### Excerpt
Vlogger Bunnie DeFord shared a video on TikTok showing the two “disgusting” implants that she had removed in 2019, after 13 years of augmentation.

The footage, posted Monday, shows DeFord’s hand reach into a gallon-sized Ziploc bag to reveal the old implants. There, floating in each approximately 1-pound orb of saline, were globs of orange mold.

“They’ve just been sitting,” she says in the video while jiggling the clouded, translucent orb between her fingers. “Look at that. That goes inside a human body. Look at the mold. No wonder women are having so many complications with these things.”

DeFord, host of the Dumb Blonde podcast, went on to share her experience with a controversial disease called breast implant illness.

“I started suffering so many symptoms that not one doctor could pinpoint,” the caption reads. But after getting her implants removed “all symptoms went away, except anxiety sometimes.”

DeFord claims her explant — when an implant is removed — was the “best decision” she ever made.

“Please make sure to talk to someone if you think your implants are causing Breast implant illness. We don’t have to suffer on our quest for perfection babies” she wrote in text over the video.

“I am so thankful I had my breasts explanted. Women if you’re suffering from any sort of symptoms definitely check out BII and this is what the inside of your breast probably look like,” DeFord said.

In 2019, the blond bombshell took followers on her journey to get her breast implants removed. She repeatedly expressed how “scared” she was to have the intense surgery but claimed she had 10 to 15 symptoms of BII and needed to have them removed.

She explained that in recent years her anxiety had become so crippling that she couldn’t be around large crowds and felt like she was on acid when she was in public constantly having out of body experiences and needing to go home.

“I just want the foreign objects out of my body,” DeFord explained in a 2019 YouTube vlog.

DeFord was also fed up with having extremely large breasts and wanted to return to a more natural and unique look. She shared that her boobs continued to grow as she got older and that she no longer wanted to look like “everyone else.”

“My boobs are entirely too big for my body” she insisted. “There is such a thing as having too much titty.”

The beauty told her viewers that she used to want to emulate Pamela Anderson.

“You don’t realize that 10 years later you’re not gonna wanna look like that. I wanna be my own person. I don’t wanna be a bleach blond with big tits,” she said during her explant dispatch.

In another frightening reveal, DeFord later claimed that surgeons had also removed a chunk of scar tissue that was just as large as her implant.

### Task list
(a) In the article about Bunnie DeFord's implants, what podcast does DeFord host?
(b) Using the article about Bunnie DeFord's implants, explain in one to three sentences why DeFord chose to have her implants removed.
The lines that follow the article come from a separate source.

### Raw data
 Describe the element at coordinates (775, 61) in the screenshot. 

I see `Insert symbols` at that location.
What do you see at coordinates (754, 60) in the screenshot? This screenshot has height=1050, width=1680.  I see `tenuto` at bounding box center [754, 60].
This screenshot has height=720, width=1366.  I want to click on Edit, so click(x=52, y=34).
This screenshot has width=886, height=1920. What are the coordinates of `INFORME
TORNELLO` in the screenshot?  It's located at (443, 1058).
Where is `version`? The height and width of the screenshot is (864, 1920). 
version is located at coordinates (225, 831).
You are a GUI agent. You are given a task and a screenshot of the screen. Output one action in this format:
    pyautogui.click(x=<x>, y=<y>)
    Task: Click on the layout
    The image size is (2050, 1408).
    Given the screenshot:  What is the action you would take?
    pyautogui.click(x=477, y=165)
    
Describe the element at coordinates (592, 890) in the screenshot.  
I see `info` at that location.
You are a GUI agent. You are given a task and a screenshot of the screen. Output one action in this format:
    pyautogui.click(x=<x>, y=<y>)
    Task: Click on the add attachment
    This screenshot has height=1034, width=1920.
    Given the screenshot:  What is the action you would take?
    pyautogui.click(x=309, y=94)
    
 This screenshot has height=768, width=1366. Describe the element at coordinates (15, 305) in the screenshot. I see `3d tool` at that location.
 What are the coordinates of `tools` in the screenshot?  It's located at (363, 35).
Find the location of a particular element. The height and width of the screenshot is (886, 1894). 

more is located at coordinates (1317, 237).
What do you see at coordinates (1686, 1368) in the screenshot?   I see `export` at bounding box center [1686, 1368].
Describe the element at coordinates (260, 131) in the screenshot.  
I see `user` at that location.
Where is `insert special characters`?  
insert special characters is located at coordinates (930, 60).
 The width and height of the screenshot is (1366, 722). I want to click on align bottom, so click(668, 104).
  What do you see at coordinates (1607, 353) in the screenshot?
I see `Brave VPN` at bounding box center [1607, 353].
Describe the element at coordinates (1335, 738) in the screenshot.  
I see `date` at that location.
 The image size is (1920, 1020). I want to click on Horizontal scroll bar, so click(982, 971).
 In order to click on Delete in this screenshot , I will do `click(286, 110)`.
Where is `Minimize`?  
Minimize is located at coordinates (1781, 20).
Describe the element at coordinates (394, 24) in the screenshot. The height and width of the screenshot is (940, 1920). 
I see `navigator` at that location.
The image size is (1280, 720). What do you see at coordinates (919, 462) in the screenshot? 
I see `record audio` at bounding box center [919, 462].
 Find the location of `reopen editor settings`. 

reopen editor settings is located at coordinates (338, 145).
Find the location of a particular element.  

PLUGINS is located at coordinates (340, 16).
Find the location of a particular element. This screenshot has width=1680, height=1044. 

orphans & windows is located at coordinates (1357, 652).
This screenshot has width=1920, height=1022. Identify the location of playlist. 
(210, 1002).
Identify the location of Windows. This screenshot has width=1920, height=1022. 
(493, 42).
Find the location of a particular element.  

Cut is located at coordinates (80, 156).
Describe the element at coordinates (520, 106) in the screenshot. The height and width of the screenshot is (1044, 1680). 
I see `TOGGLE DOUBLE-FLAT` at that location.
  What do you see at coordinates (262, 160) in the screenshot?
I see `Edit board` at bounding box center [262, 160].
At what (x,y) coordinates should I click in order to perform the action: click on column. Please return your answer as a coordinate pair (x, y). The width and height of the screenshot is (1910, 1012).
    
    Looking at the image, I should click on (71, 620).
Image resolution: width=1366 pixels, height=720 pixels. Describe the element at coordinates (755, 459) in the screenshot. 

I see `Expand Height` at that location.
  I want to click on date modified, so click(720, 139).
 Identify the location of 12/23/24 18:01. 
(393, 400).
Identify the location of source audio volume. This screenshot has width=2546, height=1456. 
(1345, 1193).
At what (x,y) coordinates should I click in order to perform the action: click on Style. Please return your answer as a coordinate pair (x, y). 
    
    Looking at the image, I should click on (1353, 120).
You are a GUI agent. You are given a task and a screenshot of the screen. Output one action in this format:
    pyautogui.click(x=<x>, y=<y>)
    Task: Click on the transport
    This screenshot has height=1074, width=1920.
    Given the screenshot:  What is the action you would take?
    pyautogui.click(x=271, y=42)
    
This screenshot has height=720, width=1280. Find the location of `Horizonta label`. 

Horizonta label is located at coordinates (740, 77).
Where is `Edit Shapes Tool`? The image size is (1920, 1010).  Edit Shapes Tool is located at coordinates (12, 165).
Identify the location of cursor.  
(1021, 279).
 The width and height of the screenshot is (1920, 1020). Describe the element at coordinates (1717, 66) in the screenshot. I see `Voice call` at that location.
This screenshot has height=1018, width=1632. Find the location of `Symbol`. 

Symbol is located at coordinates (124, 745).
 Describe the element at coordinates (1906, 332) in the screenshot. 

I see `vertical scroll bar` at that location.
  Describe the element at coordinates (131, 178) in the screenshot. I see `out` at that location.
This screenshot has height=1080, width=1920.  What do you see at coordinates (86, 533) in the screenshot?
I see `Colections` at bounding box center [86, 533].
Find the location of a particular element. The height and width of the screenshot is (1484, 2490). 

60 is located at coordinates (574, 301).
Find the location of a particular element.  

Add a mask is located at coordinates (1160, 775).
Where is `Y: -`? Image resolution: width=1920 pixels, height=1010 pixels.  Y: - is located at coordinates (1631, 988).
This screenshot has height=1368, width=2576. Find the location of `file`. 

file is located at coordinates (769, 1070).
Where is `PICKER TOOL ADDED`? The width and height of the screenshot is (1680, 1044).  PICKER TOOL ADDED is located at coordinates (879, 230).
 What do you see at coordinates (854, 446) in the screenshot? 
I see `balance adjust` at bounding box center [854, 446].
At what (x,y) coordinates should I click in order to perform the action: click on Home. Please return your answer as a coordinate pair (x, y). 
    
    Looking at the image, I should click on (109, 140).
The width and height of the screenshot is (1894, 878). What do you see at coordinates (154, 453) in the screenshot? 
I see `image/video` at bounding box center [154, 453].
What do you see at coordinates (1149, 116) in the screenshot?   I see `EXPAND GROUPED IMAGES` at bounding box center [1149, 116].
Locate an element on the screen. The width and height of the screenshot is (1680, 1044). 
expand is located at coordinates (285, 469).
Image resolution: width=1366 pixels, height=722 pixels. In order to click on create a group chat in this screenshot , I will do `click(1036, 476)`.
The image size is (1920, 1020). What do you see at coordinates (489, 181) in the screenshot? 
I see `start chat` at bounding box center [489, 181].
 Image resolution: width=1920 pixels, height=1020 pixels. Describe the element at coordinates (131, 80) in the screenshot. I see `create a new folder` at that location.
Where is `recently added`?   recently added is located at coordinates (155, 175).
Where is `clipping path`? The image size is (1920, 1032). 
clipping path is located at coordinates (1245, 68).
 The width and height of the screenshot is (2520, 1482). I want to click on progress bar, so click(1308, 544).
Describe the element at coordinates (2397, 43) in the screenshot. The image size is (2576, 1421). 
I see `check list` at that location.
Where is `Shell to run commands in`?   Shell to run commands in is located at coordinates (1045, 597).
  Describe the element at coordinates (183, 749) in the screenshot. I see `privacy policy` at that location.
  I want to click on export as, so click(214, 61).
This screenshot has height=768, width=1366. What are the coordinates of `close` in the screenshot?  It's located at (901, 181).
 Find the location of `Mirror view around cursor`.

### Answers to the exercise
(a) She hosts the Dumb Blonde podcast.

(b) She claimed to have 10 to 15 symptoms of breast implant illness and felt she needed the implants out. She was also fed up with breasts that had kept growing and become extremely large, and she wanted a more natural, unique look instead of looking like "everyone else."